DIGITAL LIBRARY
IN-SCHOOL MARKETING- THE WAY TO CHANGE?
UNIDCOM/IADE, ESMP-Escola Superior de Marketing e Publicidade (PORTUGAL)
About this paper:
Appears in: ICERI2009 Proceedings
Publication year: 2009
Pages: 3209-3219
ISBN: 978-84-613-2953-3
ISSN: 2340-1095
Conference name: 2nd International Conference of Education, Research and Innovation
Dates: 16-18 November, 2009
Location: Madrid, Spain
Abstract:
In-school marketing is a form of advertising in the school space, tied to the role of the child in a consumer society (“Marketing in Schools”- Report on a study conducted for the European Commission. DG XXIV, October 1998). It is also linked with citizenship and consumers’ rights.

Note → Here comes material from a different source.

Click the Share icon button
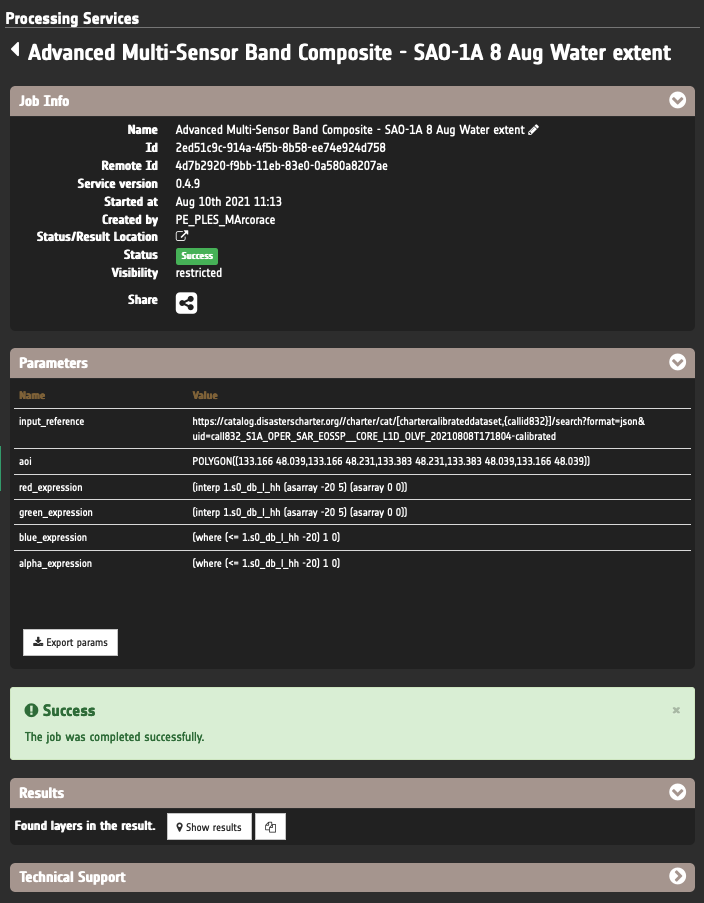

Children are a vital target for advertising executives as in addition to being powerful influencers and future buyers they also have a great purchasing power from an early age (McNeal, 1992). This has a series of repercussions on the three-dimensional market, induced by the impact of advertising on the child. That led us to the concept of in-school marketing centred on the primacy of the infant-child target in the corporate world, shown by the growth of “businesses that offer advice on how to sell to children.” (Molnar, 2007:7). This phenomenon points to schools being included in the strategic planning of advertisers and media executives: “schools are where the children are.” (Molnar, 2007:10).

The globalization of this scenario (WHO, World Health Organization (2004) report - Marketing food to children: the global regulatory environment) and the consequent unease felt over the effects of commercial activities on education and the quality of the food make commercialism “increasingly controversial” (Molnar, 2006:1). In-school Marketing in European and North America public schools is linked with childhood obesity - according to our preliminary results children are mostly targeted in schools by marketing for high-calorie, nutritionally deficient foods.

The study is built on an analysis about the state, market and society working together and demarcates one another to enhance a win-win relationship, that is, one of legitimacy/visibility. This serves to affirm that the company possesses both the credibility to undertake specific marketing initiatives and invest in the training/education of children and education of the community in which they live to attain the desired effect. So, from this perspective, we can identify two market dynamics, one endogenous, working through the developing of inside entrepreneurial activities for profit, i.e., "schools setting up companies to make money either by selling goods and services to other schools or by taking over other schools”( (Hirtt, 2005:29). The second is exogenous, the emergence of education-for-profit companies coming from the outside. These dynamics are not mutually inclusive, but rather interdependent, making “symbiotic partnerships between school companies and education-for-profit companies.” (idem) possible.

From that follows the questions about the type of marketing that can be found in Portuguese schools (10-15 years old). The majority of studies have focused more on a passive type of marketing, that which children see, hear and read (Alves, 2002), rather than forms of interactive marketing (Moran, 2006). Here, quantitative and qualitative methods were used to show that interactive marketing found in classrooms includes activities to be carried out revolving around a given company (Fogarty, 2006 cit in Moran, 2006) and curricular material, such as school textbooks containing exercises using specific products (Farinha, 2007).

Keywords:
in-school marketing, child consumer, interactive marketing, captive audience.